Whether or not this quip was intended as a joke, it reflects the attitude of the masters of finance who bestride the American economic and political system. Blankfein himself netted $67.9 million in compensation in 2007. His firm has thus far set aside $16.71 billion for compensation this year. The company’s total compensation expenses in 2009 could reach $21.8 billion, according to Brad Hintz, an analyst at Alliance Bernstein.
At no point in the hour-long question-and-answer period was Blankfein asked about the social crisis, unemployment or falling wages. He made a point, however, of noting the long line of Goldman executives who have obtained high-level government posts.
The Financial Times noted of the firm’s commitment of $500 million to assist small businesses, “The yearly amount of about $100 million to be spent on the initiative ... is equivalent to a good trading day at Goldman.” It added, “In the third quarter, the bank had 36 days in which traders made more than $100 million.” The amount the bank pledged comes to about 2.3 percent of its estimated compensation pool in 2009.
The Wall Street Journal commented that the move “is so sequenced and packaged that it’s bound to come across as disingenuous, even deeply cynical.”
Goldman’s ties to the government were treated at the ceremony alternately with pride and smug humor. The moderator described a process in which Goldman staff advance through the company ranks before taking up posts in the government. Blankfein’s predecessor, Henry Paulson, was Treasury secretary under George W. Bush and played a key role in engineering the multi-trillion-dollar bailout of Goldman and other major Wall Street firms.
Treasury Chief of Staff Mark Patterson, Commodity Futures Trading Commission head Gary Gensler and many other leading figures in the Obama administration are alumni of the bank.

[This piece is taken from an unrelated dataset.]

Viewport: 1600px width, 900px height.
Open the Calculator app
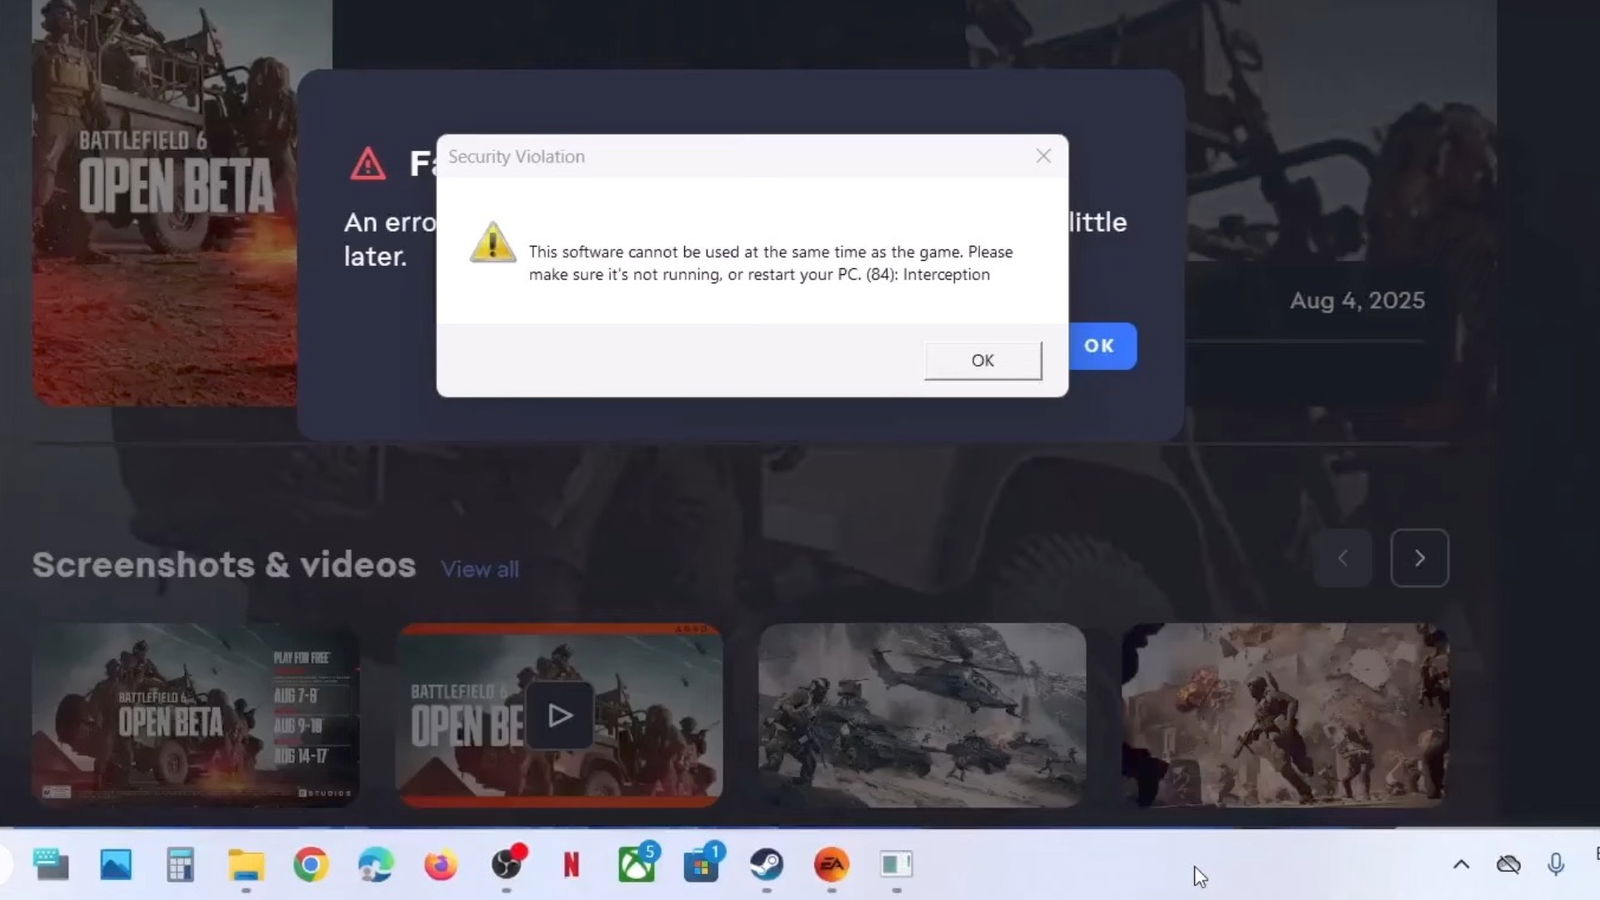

On Monday, Neil Barofsky, special inspector general for the Troubled Asset Relief Program, the government bank bailout program, issued a report criticizing the government’s handling of the bailout of insurance giant American International Group (AIG). Barofsky said that the government “refused to use its considerable leverage” to extract concessions from AIG’s bank creditors, instead agreeing to issue them dollar-for-dollar compensation on their holdings. These actions constituted a “backdoor bailout,” which transferred taxpayer funds directly into the coffers of major banks—above all Goldman Sachs, whose $12.6 billion in AIG-linked assets were covered in full.
Meanwhile, Goldman and the other major banks have refused to use their government subsidies to increase lending to businesses and consumers. On Monday, the Treasury Department reported that lending by the big banks continues to contract. Goldman has made huge profits this year by increasing its speculative trading activities in stocks, bonds, currencies and commodities.
The bank has profited, in particular, from decisions by the government to allow the collapse or takeover of major investment bank competitors, including Bear Stearns, Lehman Brothers and Merrill Lynch. As a result, Goldman’s control over financial markets has increased and its borrowing costs have fallen.
Blankfein can issue a perfunctory apology for predatory lending and investment policies that contributed to the deepest recession since the 1930s, knowing that it will have no consequences. Neither he nor any of his peers will be held to account for their roles in precipitating an economic crisis that is imposing untold suffering on millions of working people in the US and around the world. On the contrary, he continues to participate in policy discussions within the Obama administration and Congress over how best to utilize near-record levels of unemployment to maximize Wall Street profits and permanently slash the wages and living standards of American workers.